A Mould for a 17th Century Lead Token – The Rose at Stony Lane, Southwark – Gary Oddie

The copper and brass tokens issued between 1648 and 1672 are well known and several of the original dies used to make them have survived. There is also a smaller, parallel series of cast lead tokens that started several decades earlier and finished about the same time with the introduction of a regal copper coinage in 1672. This note presents a copper alloy mould, found recently on the Thames foreshore, which was used to make a lead token for the Rose Tavern on Stony Lane, Southwark. The token is known and a specimen is illustrated.

Cark Cotton Works, 4 Shillings 6 Pence, Manville 101 – A New Variety – K. V. Eckardt

As was the case with many enterprises in Scotland and the North of England Spanish Colonial 8 Real coins were countermarked to create a local currency for payment to employees. The Series has been studied in detail for many years, by Harry Manville, Eric Hodge, David MacFarlan and others, so it is rare and interesting when a new variety is uncovered. A recent discovery has just been the case with Cark Cotton Works.

F.R. Reynolds of Yarmouth: Silver Token and Promissory Note Issuer, 1811 – Gary Oddie

This article presents the life and business of Francis Riddell Reynolds (1772-1846). He was a prosperous businessman, solicitor and brewer in Great Yarmouth, being elected Mayor twice. He was the issuer of two well-known varieties of silver shilling token in 1811, one batch of which was intercepted, and some pieces stolen whilst being delivered from London. Two further shilling token varieties, unrecorded by Dalton, are presented along with a five shillings promissory note, also dated 1811, missing from Outing’s catalogue, is illustrated for the first time thanks to the British Museum.

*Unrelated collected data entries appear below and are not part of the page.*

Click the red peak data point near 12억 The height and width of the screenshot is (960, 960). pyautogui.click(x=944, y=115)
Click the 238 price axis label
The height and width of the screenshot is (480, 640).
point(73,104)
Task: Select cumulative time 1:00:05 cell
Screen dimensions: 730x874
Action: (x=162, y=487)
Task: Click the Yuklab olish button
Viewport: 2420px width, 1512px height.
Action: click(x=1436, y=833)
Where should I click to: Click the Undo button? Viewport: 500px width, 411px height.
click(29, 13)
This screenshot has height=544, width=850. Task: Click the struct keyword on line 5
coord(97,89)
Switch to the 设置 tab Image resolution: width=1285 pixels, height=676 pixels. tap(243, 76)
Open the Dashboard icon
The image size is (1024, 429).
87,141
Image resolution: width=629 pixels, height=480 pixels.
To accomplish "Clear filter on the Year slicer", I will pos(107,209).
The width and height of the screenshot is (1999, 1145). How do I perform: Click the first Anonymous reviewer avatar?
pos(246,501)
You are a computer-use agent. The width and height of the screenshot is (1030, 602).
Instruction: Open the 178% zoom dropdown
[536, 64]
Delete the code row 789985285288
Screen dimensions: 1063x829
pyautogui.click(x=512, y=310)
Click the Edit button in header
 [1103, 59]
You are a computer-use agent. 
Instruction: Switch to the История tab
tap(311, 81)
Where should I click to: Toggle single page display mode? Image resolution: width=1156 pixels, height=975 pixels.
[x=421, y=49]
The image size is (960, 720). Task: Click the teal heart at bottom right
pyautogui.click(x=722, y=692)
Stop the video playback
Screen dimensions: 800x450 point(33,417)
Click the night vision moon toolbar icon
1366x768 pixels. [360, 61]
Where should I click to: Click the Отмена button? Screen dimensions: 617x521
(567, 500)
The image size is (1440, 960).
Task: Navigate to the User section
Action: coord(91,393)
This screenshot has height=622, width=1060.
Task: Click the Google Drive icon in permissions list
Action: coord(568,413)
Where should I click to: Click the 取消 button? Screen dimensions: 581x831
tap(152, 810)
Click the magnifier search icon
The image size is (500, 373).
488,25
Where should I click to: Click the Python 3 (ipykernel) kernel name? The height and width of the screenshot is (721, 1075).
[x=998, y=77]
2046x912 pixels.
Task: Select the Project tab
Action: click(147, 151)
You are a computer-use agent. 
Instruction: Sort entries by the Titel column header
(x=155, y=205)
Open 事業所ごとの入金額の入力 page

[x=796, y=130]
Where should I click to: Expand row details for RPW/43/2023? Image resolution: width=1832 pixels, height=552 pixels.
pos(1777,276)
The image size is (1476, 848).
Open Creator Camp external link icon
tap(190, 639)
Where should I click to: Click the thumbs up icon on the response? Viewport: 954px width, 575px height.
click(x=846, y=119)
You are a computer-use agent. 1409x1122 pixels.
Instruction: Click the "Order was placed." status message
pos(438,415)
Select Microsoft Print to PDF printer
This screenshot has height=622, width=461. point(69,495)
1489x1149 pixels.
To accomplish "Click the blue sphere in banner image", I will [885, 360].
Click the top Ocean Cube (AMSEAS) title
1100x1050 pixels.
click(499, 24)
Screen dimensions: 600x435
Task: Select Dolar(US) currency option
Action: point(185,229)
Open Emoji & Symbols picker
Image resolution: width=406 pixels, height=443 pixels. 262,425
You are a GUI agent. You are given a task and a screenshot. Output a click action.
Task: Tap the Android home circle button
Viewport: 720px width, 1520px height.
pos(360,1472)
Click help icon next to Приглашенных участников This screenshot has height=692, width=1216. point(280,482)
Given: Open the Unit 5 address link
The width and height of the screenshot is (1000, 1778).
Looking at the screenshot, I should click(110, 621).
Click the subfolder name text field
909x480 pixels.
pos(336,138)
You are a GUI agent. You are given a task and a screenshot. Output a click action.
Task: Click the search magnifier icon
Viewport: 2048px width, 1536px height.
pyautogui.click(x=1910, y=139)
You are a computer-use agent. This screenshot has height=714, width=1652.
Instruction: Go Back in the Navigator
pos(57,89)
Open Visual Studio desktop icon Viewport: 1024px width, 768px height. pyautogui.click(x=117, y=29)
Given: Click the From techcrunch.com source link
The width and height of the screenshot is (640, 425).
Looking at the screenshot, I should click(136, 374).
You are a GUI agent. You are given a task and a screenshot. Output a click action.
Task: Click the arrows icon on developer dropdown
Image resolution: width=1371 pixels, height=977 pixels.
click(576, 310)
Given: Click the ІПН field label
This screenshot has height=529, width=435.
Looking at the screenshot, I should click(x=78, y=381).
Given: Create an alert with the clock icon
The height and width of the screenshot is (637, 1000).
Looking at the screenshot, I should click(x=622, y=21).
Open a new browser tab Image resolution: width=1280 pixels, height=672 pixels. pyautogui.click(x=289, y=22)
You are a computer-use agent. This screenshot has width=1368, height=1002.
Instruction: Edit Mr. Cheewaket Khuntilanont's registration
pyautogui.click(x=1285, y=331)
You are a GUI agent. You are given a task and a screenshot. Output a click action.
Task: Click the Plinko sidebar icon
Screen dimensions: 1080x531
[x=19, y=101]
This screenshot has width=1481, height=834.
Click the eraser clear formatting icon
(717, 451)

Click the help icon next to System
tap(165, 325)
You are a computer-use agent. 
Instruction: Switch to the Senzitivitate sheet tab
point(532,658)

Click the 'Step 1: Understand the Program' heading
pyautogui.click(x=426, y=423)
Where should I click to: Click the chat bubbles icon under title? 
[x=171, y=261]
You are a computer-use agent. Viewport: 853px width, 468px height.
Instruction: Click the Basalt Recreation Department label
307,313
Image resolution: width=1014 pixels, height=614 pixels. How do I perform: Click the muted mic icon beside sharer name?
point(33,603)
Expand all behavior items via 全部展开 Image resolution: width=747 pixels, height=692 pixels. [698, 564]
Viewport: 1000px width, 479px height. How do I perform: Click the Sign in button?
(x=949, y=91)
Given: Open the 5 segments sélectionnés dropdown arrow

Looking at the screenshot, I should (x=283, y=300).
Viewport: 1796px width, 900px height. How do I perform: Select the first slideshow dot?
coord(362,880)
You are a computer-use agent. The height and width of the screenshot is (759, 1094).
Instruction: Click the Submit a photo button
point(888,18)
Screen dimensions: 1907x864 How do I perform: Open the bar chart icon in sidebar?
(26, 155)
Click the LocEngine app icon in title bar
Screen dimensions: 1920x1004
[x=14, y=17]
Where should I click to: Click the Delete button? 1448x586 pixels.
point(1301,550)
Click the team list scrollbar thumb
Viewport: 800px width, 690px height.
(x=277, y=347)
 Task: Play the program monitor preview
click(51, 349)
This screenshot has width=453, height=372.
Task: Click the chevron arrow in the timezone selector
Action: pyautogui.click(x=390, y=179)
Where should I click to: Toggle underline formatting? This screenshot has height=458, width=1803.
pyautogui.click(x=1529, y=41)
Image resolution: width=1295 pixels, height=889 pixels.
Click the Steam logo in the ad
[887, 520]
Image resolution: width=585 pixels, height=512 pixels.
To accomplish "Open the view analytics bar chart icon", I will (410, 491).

Reconstructing a Hoard of Joseph Heath 17th C Tokens (Cambridge W/D 52) – Gary Oddie

At some point in the past, a hoard of Joseph Heath’s Cambridge tokens from 1667 must have been discovered and dispersed. This note presents an accumulation of 43 specimens and identifies three different die states. It is suggested that a typical batch of tokens supplied to a seventeenth century tradesman would consist of about 3,000 tokens, which could have been manufactured by a small team of moneyers using a single screw press in half a day.

Revisiting the Case of Joseph Hunton – Silver Token Issuer and Last Man Hanged for Forgery – Gary Oddie

When originally conceived, this note had a very different title and form, but as the story of Joseph Hunton was uncovered in contemporary newspapers, it took a more serious turn and so is being given a separate article. This note presents the life, career and ultimate downfall of Joseph Hunton, a Quaker and very successful businessman. The original act of forgery of a bill of exchange, his attempt to escape, foiled by the weather and the police chase, his capture and high-profile trial and execution were all laid bare in the newspapers of the time. Though he had started with significant wealth, all of his properties and possessions were taken to pay his debts. Just over three years later an Act of Parliament would repeal the death penalty for such counterfeiting.

F.W. Wilkes, Great Colmore St., Birmingham – Gary Oddie

Many modern trade tokens are purely functional in nature and give insufficient details to allow conclusive attribution. Those with just names or initials can be challenging to research and require other corroborating information such as personal knowledge, a documented find or links with other tokens that include more details of the issuer, the use or the series. However, some tokens include more information that allows the issuer and his business to be traced more easily. This note presents one example of such a token.